Source records
• • • • • • •
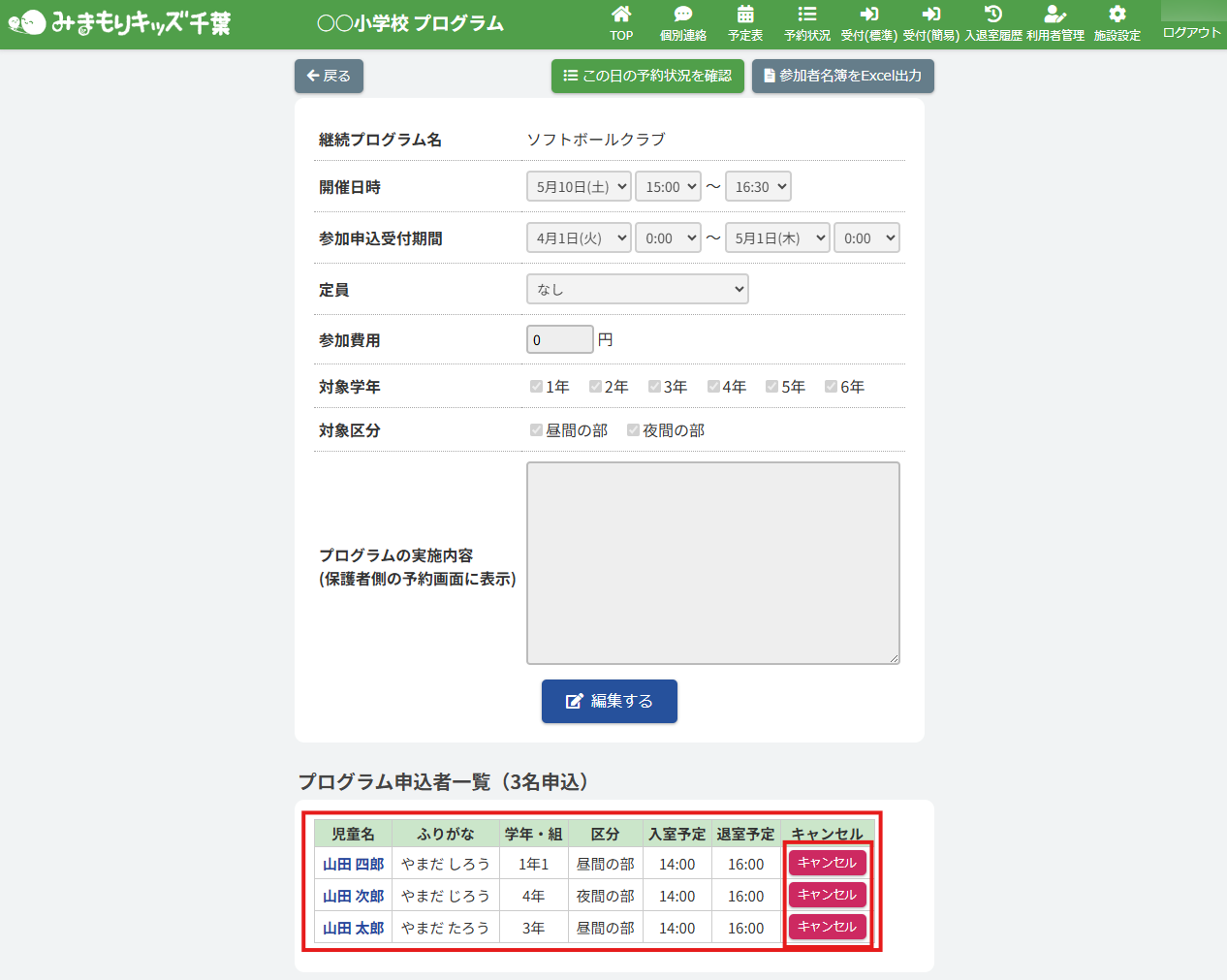
Task: Open 山田 太郎 child name link
Action: tap(353, 928)
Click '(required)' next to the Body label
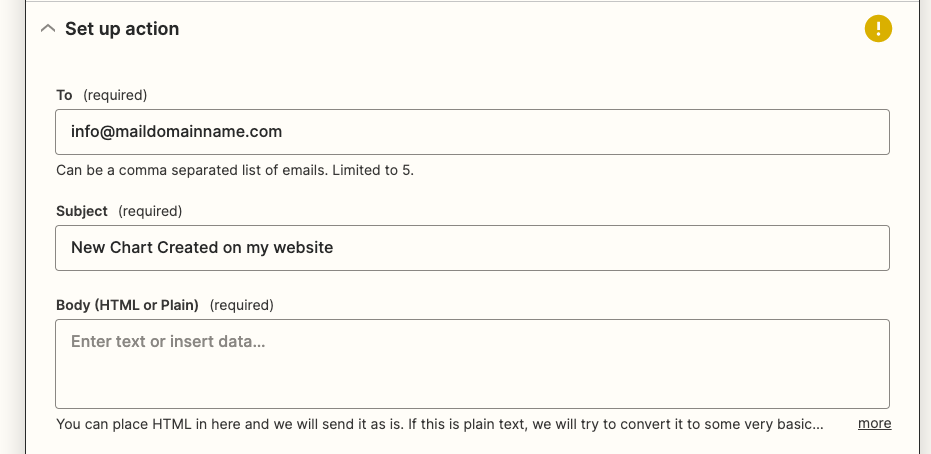 (x=242, y=305)
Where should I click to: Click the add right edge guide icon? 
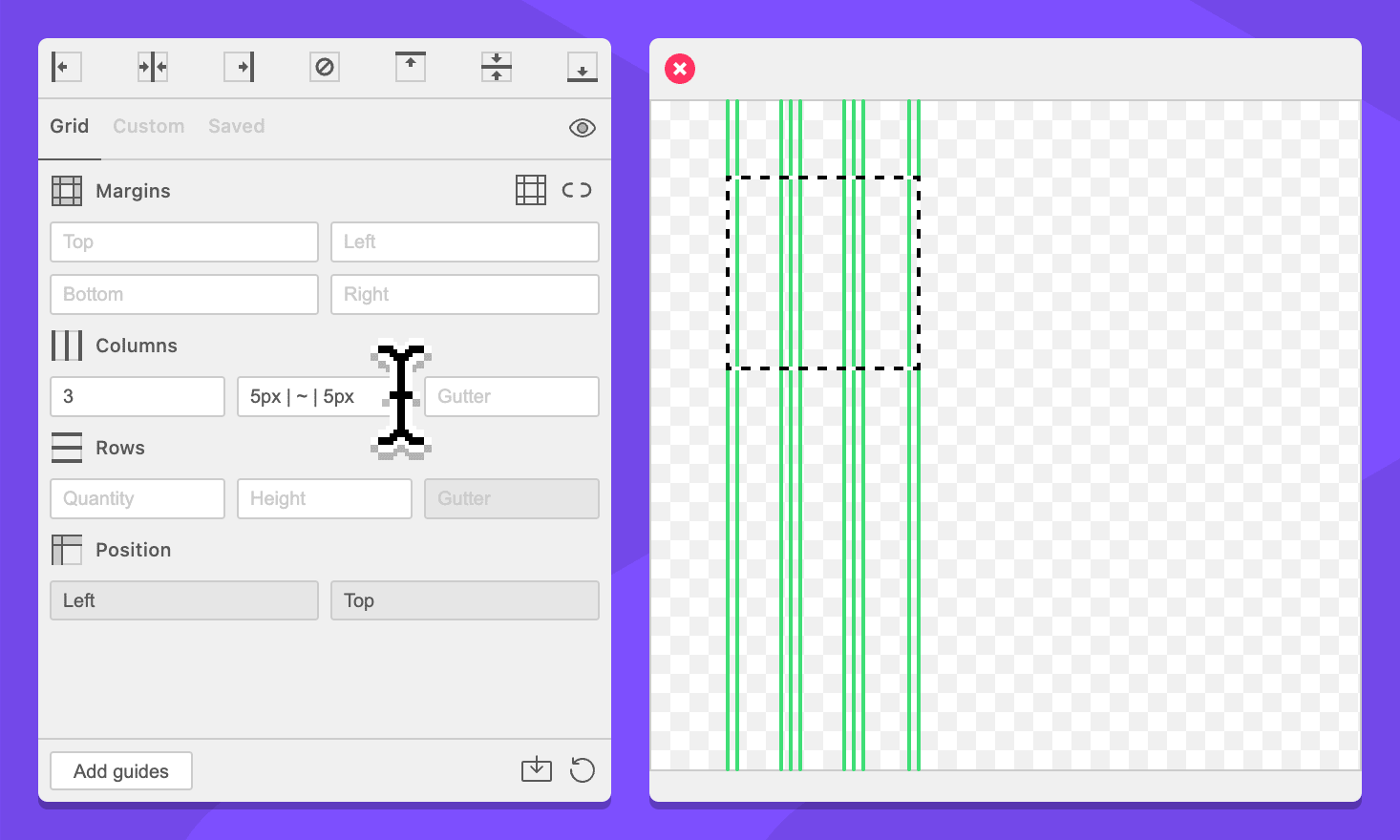pyautogui.click(x=239, y=67)
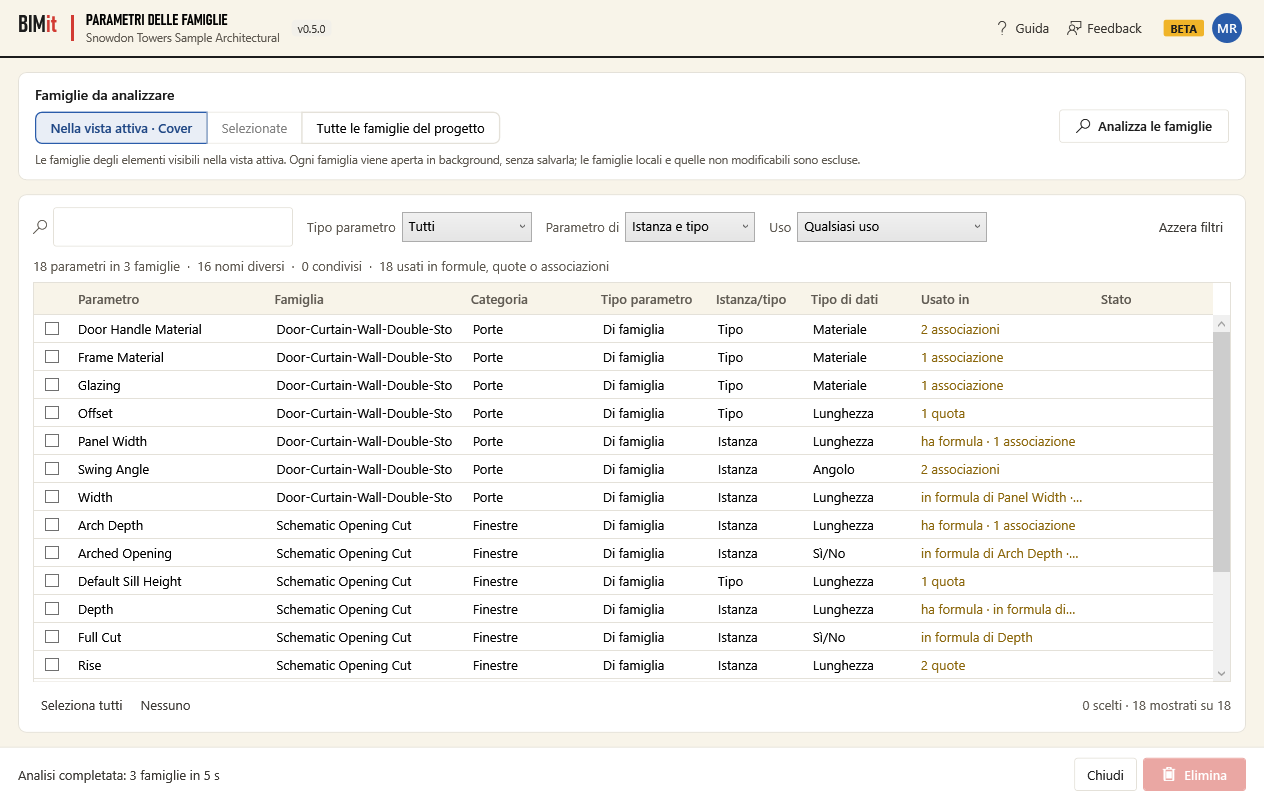This screenshot has width=1264, height=801.
Task: Click the scrollbar up arrow in table
Action: click(1221, 324)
• • • • • • •
Exercise objective: Starting at the line that contains "Click '(required)' next to the Body label", write out every line through the end of the entries, both ends included, without any pictures.

Result of this task:
Click '(required)' next to the Body label
 (x=242, y=305)
Where should I click to: Click the add right edge guide icon? 
pyautogui.click(x=239, y=67)
This screenshot has width=1264, height=801.
Task: Click the scrollbar up arrow in table
Action: click(1221, 324)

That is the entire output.